* [Do this] Duplicate every one of the records below, character for character, with nothing changed, added, or left out.

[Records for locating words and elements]
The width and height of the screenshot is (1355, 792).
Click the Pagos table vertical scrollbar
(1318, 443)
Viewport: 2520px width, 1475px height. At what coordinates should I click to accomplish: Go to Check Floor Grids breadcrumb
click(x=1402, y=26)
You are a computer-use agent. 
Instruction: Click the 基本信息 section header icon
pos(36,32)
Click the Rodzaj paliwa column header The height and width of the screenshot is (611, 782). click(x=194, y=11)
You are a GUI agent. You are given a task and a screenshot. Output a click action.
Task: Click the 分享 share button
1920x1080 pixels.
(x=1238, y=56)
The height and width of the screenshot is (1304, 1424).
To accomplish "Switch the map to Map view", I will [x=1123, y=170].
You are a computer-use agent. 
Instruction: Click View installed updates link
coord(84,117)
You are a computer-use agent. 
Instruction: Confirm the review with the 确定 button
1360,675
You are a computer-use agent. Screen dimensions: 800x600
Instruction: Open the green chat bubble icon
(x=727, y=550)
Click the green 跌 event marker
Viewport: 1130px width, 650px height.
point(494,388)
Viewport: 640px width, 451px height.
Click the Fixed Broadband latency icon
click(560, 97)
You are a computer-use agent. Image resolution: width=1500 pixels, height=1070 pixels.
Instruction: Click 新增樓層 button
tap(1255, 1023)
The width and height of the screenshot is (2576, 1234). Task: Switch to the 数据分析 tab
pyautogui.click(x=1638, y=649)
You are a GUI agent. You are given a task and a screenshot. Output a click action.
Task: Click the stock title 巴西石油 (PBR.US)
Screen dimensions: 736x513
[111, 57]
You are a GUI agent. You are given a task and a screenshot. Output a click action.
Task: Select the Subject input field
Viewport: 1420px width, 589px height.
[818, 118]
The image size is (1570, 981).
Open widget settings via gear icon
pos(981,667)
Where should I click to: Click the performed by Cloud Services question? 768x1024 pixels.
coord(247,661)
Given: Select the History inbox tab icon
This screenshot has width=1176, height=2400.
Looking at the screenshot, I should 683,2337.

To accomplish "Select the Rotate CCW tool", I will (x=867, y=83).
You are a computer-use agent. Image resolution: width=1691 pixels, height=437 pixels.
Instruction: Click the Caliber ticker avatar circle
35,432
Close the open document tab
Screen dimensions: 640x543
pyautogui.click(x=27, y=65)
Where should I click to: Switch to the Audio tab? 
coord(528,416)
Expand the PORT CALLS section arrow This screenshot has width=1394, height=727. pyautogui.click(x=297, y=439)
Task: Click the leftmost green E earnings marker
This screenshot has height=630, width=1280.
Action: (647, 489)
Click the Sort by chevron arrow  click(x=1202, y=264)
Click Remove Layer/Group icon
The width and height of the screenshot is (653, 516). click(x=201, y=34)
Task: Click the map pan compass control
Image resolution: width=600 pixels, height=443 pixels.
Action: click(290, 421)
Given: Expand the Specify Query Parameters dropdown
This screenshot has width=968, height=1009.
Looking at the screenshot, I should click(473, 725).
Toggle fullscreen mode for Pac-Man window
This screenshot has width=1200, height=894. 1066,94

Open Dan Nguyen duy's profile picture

* [Full response]
The width and height of the screenshot is (1355, 792).
Click the Pagos table vertical scrollbar
(1318, 443)
Viewport: 2520px width, 1475px height. At what coordinates should I click to accomplish: Go to Check Floor Grids breadcrumb
click(x=1402, y=26)
You are a computer-use agent. 
Instruction: Click the 基本信息 section header icon
pos(36,32)
Click the Rodzaj paliwa column header The height and width of the screenshot is (611, 782). click(x=194, y=11)
You are a GUI agent. You are given a task and a screenshot. Output a click action.
Task: Click the 分享 share button
1920x1080 pixels.
(x=1238, y=56)
The height and width of the screenshot is (1304, 1424).
To accomplish "Switch the map to Map view", I will [x=1123, y=170].
You are a computer-use agent. 
Instruction: Click View installed updates link
coord(84,117)
You are a computer-use agent. 
Instruction: Confirm the review with the 确定 button
1360,675
You are a computer-use agent. Screen dimensions: 800x600
Instruction: Open the green chat bubble icon
(x=727, y=550)
Click the green 跌 event marker
Viewport: 1130px width, 650px height.
point(494,388)
Viewport: 640px width, 451px height.
Click the Fixed Broadband latency icon
click(560, 97)
You are a computer-use agent. Image resolution: width=1500 pixels, height=1070 pixels.
Instruction: Click 新增樓層 button
tap(1255, 1023)
The width and height of the screenshot is (2576, 1234). Task: Switch to the 数据分析 tab
pyautogui.click(x=1638, y=649)
You are a GUI agent. You are given a task and a screenshot. Output a click action.
Task: Click the stock title 巴西石油 (PBR.US)
Screen dimensions: 736x513
[111, 57]
You are a GUI agent. You are given a task and a screenshot. Output a click action.
Task: Select the Subject input field
Viewport: 1420px width, 589px height.
[818, 118]
The image size is (1570, 981).
Open widget settings via gear icon
pos(981,667)
Where should I click to: Click the performed by Cloud Services question? 768x1024 pixels.
coord(247,661)
Given: Select the History inbox tab icon
This screenshot has width=1176, height=2400.
Looking at the screenshot, I should 683,2337.

To accomplish "Select the Rotate CCW tool", I will (x=867, y=83).
You are a computer-use agent. Image resolution: width=1691 pixels, height=437 pixels.
Instruction: Click the Caliber ticker avatar circle
35,432
Close the open document tab
Screen dimensions: 640x543
pyautogui.click(x=27, y=65)
Where should I click to: Switch to the Audio tab? 
coord(528,416)
Expand the PORT CALLS section arrow This screenshot has width=1394, height=727. pyautogui.click(x=297, y=439)
Task: Click the leftmost green E earnings marker
This screenshot has height=630, width=1280.
Action: (647, 489)
Click the Sort by chevron arrow  click(x=1202, y=264)
Click Remove Layer/Group icon
The width and height of the screenshot is (653, 516). click(x=201, y=34)
Task: Click the map pan compass control
Image resolution: width=600 pixels, height=443 pixels.
Action: click(290, 421)
Given: Expand the Specify Query Parameters dropdown
This screenshot has width=968, height=1009.
Looking at the screenshot, I should click(473, 725).
Toggle fullscreen mode for Pac-Man window
This screenshot has width=1200, height=894. 1066,94

Open Dan Nguyen duy's profile picture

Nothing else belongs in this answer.